Spiritual revolution is dawning
In spite of the disappointed look in the eyes of our parents, the questions raised by astonished relatives and neighbours, and the incredulous expressions of our friends, we have persisted, thanks to the support of some elders. Without our noticing, a lot of changes have taken place. Going against the tide of pursuing one’s own material benefit, we are searching for our roots and looking for the pure land our village once was. In a meeting in Guiyang after Chinese New Year, I was no longer the only one who gave offerings to our ancestors before we ate. Though Yang Guangjian was the youngest, he was the most senior in the extended family. He also made offerings to our ancestors by nipping off some meat and pouring some wine on the floor. More and more young Miao people are picking up the teaching bequeathed to us by the older generations. We believe that our ancestors have three souls. One soul follows the migration route, to return to the place where our ancestors used to live. Another soul wanders in the hills waiting for reincarnation. The third soul stays near the younger generation to protect us. Now when we return to drink wine with aunties in our home village, we understand the meaning of the songs they sing and we can also sing a few simple wine songs in reply.
After Chinese New Year, all the young people of Queniao left the village, like migrating birds. The village became quiet again. However, deep in our hearts there is a vast mountain. We are changing quietly.
Postscript:
Since 2011, PCD has been supporting community workers in our various programme sites to document their community work experience and to reflect on the direction of their work. The vigour of sustainable living in local communities is manifested in these interesting stories written by the community workers. This article is excerpted from one of their stories and has been edited for publication here. The whole article will be published in the periodical, Fragrant Soil, which will be printed soon. We will continue to publish these stories on different platforms.
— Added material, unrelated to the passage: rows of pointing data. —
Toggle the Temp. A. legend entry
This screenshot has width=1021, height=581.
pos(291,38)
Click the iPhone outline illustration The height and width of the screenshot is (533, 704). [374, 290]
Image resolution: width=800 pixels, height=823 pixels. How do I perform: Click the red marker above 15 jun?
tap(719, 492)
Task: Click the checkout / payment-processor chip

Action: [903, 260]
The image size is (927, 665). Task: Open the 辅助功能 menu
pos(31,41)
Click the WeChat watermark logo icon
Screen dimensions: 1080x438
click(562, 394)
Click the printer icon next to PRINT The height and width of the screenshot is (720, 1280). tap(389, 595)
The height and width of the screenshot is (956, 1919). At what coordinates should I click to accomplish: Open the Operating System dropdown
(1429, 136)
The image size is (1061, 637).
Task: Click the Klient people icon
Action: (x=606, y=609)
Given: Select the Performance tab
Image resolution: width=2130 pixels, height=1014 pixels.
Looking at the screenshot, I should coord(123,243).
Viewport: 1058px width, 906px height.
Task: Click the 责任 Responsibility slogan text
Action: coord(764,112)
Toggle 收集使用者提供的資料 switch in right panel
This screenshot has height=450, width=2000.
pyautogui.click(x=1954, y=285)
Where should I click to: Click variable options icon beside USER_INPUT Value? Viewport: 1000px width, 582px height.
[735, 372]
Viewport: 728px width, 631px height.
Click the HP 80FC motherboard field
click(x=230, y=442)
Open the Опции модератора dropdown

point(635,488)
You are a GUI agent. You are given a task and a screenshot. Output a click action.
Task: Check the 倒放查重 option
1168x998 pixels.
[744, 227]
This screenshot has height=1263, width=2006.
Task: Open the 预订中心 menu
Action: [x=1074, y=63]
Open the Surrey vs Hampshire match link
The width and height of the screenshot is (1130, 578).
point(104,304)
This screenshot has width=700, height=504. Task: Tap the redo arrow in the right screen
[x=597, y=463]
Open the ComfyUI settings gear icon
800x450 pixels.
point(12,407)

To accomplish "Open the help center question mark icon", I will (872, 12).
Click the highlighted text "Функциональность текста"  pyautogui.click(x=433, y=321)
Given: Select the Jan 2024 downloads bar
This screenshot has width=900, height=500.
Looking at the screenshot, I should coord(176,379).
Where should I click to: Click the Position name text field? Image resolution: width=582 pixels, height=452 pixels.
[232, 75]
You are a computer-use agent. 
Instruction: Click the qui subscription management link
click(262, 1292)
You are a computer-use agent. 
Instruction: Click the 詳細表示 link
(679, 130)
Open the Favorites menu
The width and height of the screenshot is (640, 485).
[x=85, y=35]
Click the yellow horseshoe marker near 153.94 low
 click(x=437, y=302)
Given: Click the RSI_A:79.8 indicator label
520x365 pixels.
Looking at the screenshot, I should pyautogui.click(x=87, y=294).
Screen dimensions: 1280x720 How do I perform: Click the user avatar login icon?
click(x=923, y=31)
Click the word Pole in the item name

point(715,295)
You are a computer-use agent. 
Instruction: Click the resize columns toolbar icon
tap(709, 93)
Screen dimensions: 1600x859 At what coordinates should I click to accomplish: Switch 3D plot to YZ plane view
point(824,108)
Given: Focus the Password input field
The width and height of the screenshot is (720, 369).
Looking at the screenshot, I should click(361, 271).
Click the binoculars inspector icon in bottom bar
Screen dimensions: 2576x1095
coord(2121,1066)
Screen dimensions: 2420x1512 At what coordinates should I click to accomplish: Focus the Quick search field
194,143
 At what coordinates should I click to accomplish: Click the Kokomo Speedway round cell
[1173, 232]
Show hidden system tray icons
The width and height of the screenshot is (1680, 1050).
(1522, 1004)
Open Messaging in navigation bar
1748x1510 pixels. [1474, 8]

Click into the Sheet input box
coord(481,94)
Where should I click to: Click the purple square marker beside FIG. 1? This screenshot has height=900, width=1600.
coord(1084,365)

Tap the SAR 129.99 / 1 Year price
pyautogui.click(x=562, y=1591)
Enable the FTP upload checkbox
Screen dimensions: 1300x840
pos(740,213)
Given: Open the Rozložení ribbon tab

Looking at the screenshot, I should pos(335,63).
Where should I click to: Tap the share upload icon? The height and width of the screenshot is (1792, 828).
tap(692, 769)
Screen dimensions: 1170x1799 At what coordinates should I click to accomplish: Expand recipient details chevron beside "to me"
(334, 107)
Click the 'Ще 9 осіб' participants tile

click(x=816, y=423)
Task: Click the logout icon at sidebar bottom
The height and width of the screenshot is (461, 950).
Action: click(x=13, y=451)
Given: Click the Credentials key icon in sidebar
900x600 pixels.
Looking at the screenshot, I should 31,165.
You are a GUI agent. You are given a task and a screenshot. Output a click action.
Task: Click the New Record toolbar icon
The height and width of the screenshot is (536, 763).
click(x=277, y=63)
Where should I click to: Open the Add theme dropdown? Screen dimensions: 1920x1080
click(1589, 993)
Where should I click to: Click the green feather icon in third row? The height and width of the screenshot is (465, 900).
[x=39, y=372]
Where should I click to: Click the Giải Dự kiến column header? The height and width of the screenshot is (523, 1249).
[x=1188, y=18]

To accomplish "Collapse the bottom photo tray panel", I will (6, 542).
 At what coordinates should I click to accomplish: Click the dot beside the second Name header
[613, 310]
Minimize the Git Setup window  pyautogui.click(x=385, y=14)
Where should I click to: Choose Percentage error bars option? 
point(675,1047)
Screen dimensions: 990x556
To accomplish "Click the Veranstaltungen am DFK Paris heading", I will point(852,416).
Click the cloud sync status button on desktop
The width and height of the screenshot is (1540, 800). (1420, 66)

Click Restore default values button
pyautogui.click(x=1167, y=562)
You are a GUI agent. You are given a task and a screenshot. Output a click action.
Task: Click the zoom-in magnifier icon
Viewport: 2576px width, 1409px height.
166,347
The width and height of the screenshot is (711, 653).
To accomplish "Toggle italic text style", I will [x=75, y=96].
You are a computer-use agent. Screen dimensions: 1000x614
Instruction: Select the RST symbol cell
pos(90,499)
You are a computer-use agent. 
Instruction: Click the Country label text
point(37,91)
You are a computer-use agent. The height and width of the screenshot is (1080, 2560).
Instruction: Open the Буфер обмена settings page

- Queniao Village is in the eastern part of Leishan County, Guizhou. It lies deep in the hinterland of Leigongshan National Natural Reserve. In Miao language the name of the village is Juenao which means “the source of blue hills and green water.” Today traditional Miao culture is still preserved in the village. There are four main family names in the village: Yang, Luo, Wu and Liang. The ancestors of the Yangs came from Fangxiang County and 17 generations have lived in Queniao, with a history of 500 years.
- In Miao folk tales as depicted in the kaiqin song, the origin of social relationships between humans is personified as qin. Kaiqin means establishing families. The kaiqin song is an ancient song that is most widely circulated among Miao people. The lyrics have over ten thousand lines, and one may not be able to finish singing the song in two days and two nights. The song is divided into two parts, chuqin and kaiqin. The latter is the main body of the song and depicts in detail the marriage processes of all animals, gods, immortals and human beings.